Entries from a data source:
+++
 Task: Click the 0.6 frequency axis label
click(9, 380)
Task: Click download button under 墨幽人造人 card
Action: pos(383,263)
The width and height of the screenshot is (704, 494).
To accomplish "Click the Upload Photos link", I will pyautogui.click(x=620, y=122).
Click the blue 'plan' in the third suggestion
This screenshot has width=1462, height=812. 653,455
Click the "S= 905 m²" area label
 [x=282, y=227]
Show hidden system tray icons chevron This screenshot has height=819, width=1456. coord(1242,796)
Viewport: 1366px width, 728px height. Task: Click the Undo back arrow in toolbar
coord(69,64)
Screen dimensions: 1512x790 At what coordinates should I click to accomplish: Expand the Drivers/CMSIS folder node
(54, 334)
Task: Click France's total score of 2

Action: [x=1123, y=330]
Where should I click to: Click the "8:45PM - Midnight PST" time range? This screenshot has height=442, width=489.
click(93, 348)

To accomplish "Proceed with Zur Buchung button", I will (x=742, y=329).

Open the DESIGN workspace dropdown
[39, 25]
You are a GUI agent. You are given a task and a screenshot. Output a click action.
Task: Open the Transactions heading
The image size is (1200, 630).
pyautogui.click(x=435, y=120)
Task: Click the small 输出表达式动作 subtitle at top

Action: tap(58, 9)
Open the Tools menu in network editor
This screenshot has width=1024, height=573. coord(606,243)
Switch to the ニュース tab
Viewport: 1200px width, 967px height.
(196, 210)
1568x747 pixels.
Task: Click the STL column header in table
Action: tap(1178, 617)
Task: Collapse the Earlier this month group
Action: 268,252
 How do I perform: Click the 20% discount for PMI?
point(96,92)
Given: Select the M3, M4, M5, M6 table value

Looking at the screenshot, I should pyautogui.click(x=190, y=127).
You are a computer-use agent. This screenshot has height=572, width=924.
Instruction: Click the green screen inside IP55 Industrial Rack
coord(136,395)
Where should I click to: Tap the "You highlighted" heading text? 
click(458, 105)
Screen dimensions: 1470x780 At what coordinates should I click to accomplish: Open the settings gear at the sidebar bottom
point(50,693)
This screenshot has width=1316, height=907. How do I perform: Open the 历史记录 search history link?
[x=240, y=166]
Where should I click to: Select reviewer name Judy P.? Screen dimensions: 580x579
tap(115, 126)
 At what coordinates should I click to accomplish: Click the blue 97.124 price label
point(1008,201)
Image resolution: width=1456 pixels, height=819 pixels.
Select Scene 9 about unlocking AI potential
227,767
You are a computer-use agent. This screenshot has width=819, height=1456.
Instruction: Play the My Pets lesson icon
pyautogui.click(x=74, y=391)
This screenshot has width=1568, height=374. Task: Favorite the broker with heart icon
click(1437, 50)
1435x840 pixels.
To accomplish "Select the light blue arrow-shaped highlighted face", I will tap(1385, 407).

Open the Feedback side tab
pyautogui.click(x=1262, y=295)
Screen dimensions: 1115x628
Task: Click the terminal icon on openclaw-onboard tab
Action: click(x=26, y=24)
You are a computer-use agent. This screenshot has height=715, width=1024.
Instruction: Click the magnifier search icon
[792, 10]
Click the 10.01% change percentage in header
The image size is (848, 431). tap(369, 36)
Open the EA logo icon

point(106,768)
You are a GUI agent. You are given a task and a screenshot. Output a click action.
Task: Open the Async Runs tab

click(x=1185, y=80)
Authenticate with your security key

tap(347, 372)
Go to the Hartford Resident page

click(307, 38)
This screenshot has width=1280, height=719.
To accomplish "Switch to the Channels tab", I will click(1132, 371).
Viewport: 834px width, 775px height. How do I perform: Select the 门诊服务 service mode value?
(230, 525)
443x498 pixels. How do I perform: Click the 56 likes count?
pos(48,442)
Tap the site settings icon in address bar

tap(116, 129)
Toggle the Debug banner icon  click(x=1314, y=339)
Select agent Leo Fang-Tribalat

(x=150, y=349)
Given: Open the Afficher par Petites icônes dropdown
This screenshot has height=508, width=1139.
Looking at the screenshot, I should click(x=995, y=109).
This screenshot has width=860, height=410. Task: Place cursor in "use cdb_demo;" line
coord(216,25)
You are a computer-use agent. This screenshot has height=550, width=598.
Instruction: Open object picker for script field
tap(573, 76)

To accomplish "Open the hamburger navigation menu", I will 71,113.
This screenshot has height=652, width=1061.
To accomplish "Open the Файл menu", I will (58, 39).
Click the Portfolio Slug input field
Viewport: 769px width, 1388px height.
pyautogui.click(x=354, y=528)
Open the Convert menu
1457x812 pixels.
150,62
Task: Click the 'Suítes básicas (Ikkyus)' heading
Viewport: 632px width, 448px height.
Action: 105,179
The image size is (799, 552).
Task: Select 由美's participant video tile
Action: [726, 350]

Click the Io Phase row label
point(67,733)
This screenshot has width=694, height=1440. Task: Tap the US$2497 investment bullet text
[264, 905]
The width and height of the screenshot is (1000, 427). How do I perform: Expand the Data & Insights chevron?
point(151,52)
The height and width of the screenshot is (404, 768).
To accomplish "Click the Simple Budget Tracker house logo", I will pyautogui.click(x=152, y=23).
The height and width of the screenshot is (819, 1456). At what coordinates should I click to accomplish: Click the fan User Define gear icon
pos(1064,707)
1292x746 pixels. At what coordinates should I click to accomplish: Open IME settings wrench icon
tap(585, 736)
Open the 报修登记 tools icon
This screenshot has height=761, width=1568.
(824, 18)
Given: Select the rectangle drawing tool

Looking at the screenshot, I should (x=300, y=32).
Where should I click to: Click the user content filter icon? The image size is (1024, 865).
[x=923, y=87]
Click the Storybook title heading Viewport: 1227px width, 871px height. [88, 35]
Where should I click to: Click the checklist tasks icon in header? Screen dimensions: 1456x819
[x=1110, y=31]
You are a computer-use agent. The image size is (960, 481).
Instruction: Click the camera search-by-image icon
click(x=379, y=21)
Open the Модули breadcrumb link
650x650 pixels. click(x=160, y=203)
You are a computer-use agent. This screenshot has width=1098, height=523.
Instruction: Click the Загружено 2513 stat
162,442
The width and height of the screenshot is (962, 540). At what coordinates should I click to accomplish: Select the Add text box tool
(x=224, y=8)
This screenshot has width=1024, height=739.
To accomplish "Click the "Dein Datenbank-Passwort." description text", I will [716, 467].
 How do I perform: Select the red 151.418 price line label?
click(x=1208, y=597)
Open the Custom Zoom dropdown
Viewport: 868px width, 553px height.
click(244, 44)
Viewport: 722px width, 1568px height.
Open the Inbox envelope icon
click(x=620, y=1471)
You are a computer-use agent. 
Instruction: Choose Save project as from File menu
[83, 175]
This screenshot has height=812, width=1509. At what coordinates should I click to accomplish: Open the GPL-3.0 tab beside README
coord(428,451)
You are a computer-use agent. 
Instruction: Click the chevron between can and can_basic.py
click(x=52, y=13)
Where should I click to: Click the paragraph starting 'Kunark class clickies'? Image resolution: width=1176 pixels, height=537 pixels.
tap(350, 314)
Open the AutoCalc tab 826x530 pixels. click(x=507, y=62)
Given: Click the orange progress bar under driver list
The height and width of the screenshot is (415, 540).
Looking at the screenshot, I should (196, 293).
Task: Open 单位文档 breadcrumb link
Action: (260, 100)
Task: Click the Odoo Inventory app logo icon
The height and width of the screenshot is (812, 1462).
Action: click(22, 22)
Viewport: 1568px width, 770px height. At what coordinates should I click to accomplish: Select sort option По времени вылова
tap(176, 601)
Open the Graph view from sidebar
+++
__REQUIRED TASK__
Reproduce all of the entries above word for word, keeping every line unchanged.

__OUTPUT__
 Task: Click the 0.6 frequency axis label
click(9, 380)
Task: Click download button under 墨幽人造人 card
Action: pos(383,263)
The width and height of the screenshot is (704, 494).
To accomplish "Click the Upload Photos link", I will pyautogui.click(x=620, y=122).
Click the blue 'plan' in the third suggestion
This screenshot has width=1462, height=812. 653,455
Click the "S= 905 m²" area label
 [x=282, y=227]
Show hidden system tray icons chevron This screenshot has height=819, width=1456. coord(1242,796)
Viewport: 1366px width, 728px height. Task: Click the Undo back arrow in toolbar
coord(69,64)
Screen dimensions: 1512x790 At what coordinates should I click to accomplish: Expand the Drivers/CMSIS folder node
(54, 334)
Task: Click France's total score of 2

Action: [x=1123, y=330]
Where should I click to: Click the "8:45PM - Midnight PST" time range? This screenshot has height=442, width=489.
click(93, 348)

To accomplish "Proceed with Zur Buchung button", I will (x=742, y=329).

Open the DESIGN workspace dropdown
[39, 25]
You are a GUI agent. You are given a task and a screenshot. Output a click action.
Task: Open the Transactions heading
The image size is (1200, 630).
pyautogui.click(x=435, y=120)
Task: Click the small 输出表达式动作 subtitle at top

Action: tap(58, 9)
Open the Tools menu in network editor
This screenshot has width=1024, height=573. coord(606,243)
Switch to the ニュース tab
Viewport: 1200px width, 967px height.
(196, 210)
1568x747 pixels.
Task: Click the STL column header in table
Action: tap(1178, 617)
Task: Collapse the Earlier this month group
Action: 268,252
 How do I perform: Click the 20% discount for PMI?
point(96,92)
Given: Select the M3, M4, M5, M6 table value

Looking at the screenshot, I should pyautogui.click(x=190, y=127).
You are a computer-use agent. This screenshot has height=572, width=924.
Instruction: Click the green screen inside IP55 Industrial Rack
coord(136,395)
Where should I click to: Tap the "You highlighted" heading text? 
click(458, 105)
Screen dimensions: 1470x780 At what coordinates should I click to accomplish: Open the settings gear at the sidebar bottom
point(50,693)
This screenshot has width=1316, height=907. How do I perform: Open the 历史记录 search history link?
[x=240, y=166]
Where should I click to: Select reviewer name Judy P.? Screen dimensions: 580x579
tap(115, 126)
 At what coordinates should I click to accomplish: Click the blue 97.124 price label
point(1008,201)
Image resolution: width=1456 pixels, height=819 pixels.
Select Scene 9 about unlocking AI potential
227,767
You are a computer-use agent. This screenshot has width=819, height=1456.
Instruction: Play the My Pets lesson icon
pyautogui.click(x=74, y=391)
This screenshot has width=1568, height=374. Task: Favorite the broker with heart icon
click(1437, 50)
1435x840 pixels.
To accomplish "Select the light blue arrow-shaped highlighted face", I will tap(1385, 407).

Open the Feedback side tab
pyautogui.click(x=1262, y=295)
Screen dimensions: 1115x628
Task: Click the terminal icon on openclaw-onboard tab
Action: click(x=26, y=24)
You are a computer-use agent. This screenshot has height=715, width=1024.
Instruction: Click the magnifier search icon
[792, 10]
Click the 10.01% change percentage in header
The image size is (848, 431). tap(369, 36)
Open the EA logo icon

point(106,768)
You are a GUI agent. You are given a task and a screenshot. Output a click action.
Task: Open the Async Runs tab

click(x=1185, y=80)
Authenticate with your security key

tap(347, 372)
Go to the Hartford Resident page

click(307, 38)
This screenshot has width=1280, height=719.
To accomplish "Switch to the Channels tab", I will click(1132, 371).
Viewport: 834px width, 775px height. How do I perform: Select the 门诊服务 service mode value?
(230, 525)
443x498 pixels. How do I perform: Click the 56 likes count?
pos(48,442)
Tap the site settings icon in address bar

tap(116, 129)
Toggle the Debug banner icon  click(x=1314, y=339)
Select agent Leo Fang-Tribalat

(x=150, y=349)
Given: Open the Afficher par Petites icônes dropdown
This screenshot has height=508, width=1139.
Looking at the screenshot, I should click(x=995, y=109).
This screenshot has width=860, height=410. Task: Place cursor in "use cdb_demo;" line
coord(216,25)
You are a computer-use agent. This screenshot has height=550, width=598.
Instruction: Open object picker for script field
tap(573, 76)

To accomplish "Open the hamburger navigation menu", I will 71,113.
This screenshot has height=652, width=1061.
To accomplish "Open the Файл menu", I will (58, 39).
Click the Portfolio Slug input field
Viewport: 769px width, 1388px height.
pyautogui.click(x=354, y=528)
Open the Convert menu
1457x812 pixels.
150,62
Task: Click the 'Suítes básicas (Ikkyus)' heading
Viewport: 632px width, 448px height.
Action: 105,179
The image size is (799, 552).
Task: Select 由美's participant video tile
Action: [726, 350]

Click the Io Phase row label
point(67,733)
This screenshot has width=694, height=1440. Task: Tap the US$2497 investment bullet text
[264, 905]
The width and height of the screenshot is (1000, 427). How do I perform: Expand the Data & Insights chevron?
point(151,52)
The height and width of the screenshot is (404, 768).
To accomplish "Click the Simple Budget Tracker house logo", I will pyautogui.click(x=152, y=23).
The height and width of the screenshot is (819, 1456). At what coordinates should I click to accomplish: Click the fan User Define gear icon
pos(1064,707)
1292x746 pixels. At what coordinates should I click to accomplish: Open IME settings wrench icon
tap(585, 736)
Open the 报修登记 tools icon
This screenshot has height=761, width=1568.
(824, 18)
Given: Select the rectangle drawing tool

Looking at the screenshot, I should (x=300, y=32).
Where should I click to: Click the user content filter icon? The image size is (1024, 865).
[x=923, y=87]
Click the Storybook title heading Viewport: 1227px width, 871px height. [88, 35]
Where should I click to: Click the checklist tasks icon in header? Screen dimensions: 1456x819
[x=1110, y=31]
You are a computer-use agent. The image size is (960, 481).
Instruction: Click the camera search-by-image icon
click(x=379, y=21)
Open the Модули breadcrumb link
650x650 pixels. click(x=160, y=203)
You are a computer-use agent. This screenshot has width=1098, height=523.
Instruction: Click the Загружено 2513 stat
162,442
The width and height of the screenshot is (962, 540). At what coordinates should I click to accomplish: Select the Add text box tool
(x=224, y=8)
This screenshot has width=1024, height=739.
To accomplish "Click the "Dein Datenbank-Passwort." description text", I will [716, 467].
 How do I perform: Select the red 151.418 price line label?
click(x=1208, y=597)
Open the Custom Zoom dropdown
Viewport: 868px width, 553px height.
click(244, 44)
Viewport: 722px width, 1568px height.
Open the Inbox envelope icon
click(x=620, y=1471)
You are a computer-use agent. 
Instruction: Choose Save project as from File menu
[83, 175]
This screenshot has height=812, width=1509. At what coordinates should I click to accomplish: Open the GPL-3.0 tab beside README
coord(428,451)
You are a computer-use agent. 
Instruction: Click the chevron between can and can_basic.py
click(x=52, y=13)
Where should I click to: Click the paragraph starting 'Kunark class clickies'? Image resolution: width=1176 pixels, height=537 pixels.
tap(350, 314)
Open the AutoCalc tab 826x530 pixels. click(x=507, y=62)
Given: Click the orange progress bar under driver list
The height and width of the screenshot is (415, 540).
Looking at the screenshot, I should (196, 293).
Task: Open 单位文档 breadcrumb link
Action: (260, 100)
Task: Click the Odoo Inventory app logo icon
The height and width of the screenshot is (812, 1462).
Action: click(22, 22)
Viewport: 1568px width, 770px height. At what coordinates should I click to accomplish: Select sort option По времени вылова
tap(176, 601)
Open the Graph view from sidebar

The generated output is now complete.